Semester after semester I finish my classes with AJO students that have become part of my community of fellow learners and my community of friends. So many beautiful moments punctuate my semesters that it’s near impossible to pull out the highlight—so many compete for the most moving moment in a semester overpopulated with moving moments—but the big standout this past (Summer) semester has to be opening my front door to see a bounty of gifts from my front row conversation partners. It was timed perfectly to arrive on the last day of class and as I opened the gifts, the class shared their testimony about what they learned and what our community meant to them.
Every semester, gifts upon gifts arrive from my AJO classes at my door. And, yes, every semester I open them as a bawling fool—how can I respond to such generosity with dry eyes?—but this moment on my last class I was bowled over by the realization that the gifts were all loves that I mentioned in passing conversation and never thought anyone would remember (See, proof that close attention occurs in virtual rooms.) What most moved me, though, was the testimony of everyone that they felt invited to deepen and explore their curiosity and expand and share their imagination.

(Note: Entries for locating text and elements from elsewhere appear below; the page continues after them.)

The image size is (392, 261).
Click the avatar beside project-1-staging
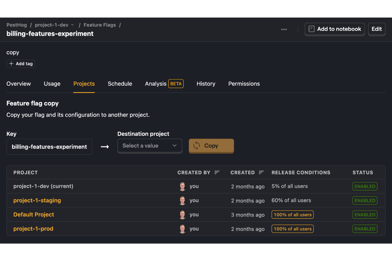(182, 200)
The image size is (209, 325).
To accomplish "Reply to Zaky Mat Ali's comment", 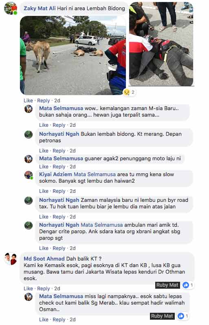I will pos(44,101).
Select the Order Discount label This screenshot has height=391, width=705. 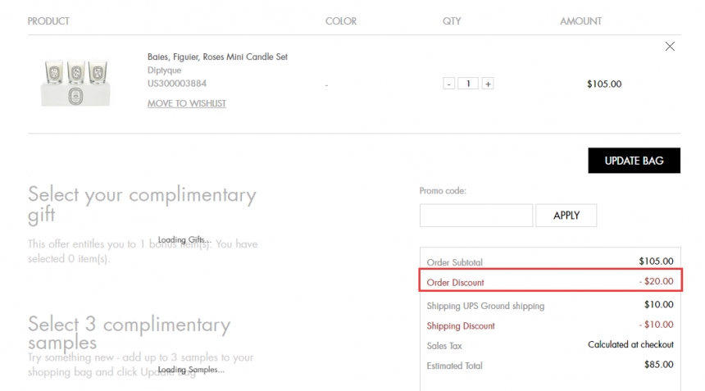(x=456, y=283)
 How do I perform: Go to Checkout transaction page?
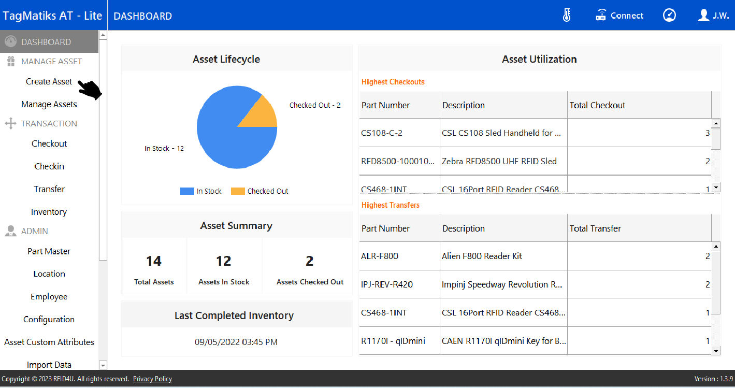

Are you proud of your students? Why?
I could not be prouder of my students, not merely because of how incredibly hardworking and adventurous and curious they are, but because of how they all understand and insist upon the fundamental importance of care and community. They go beyond collegiality—they support and encourage and comfort and build up each other, insisting upon a writing life that gives equal weight to head and heart.
Teachers say this so much that it has entered the land of cliche: Teaching changes me as much as or even more than it changes the students. I fess up to this being true for me, and after every AJO class I can pinpoint a before-and-after (sometimes multiple ones) and track my own growth that emerges from our community of caring, attentive fellow travelers.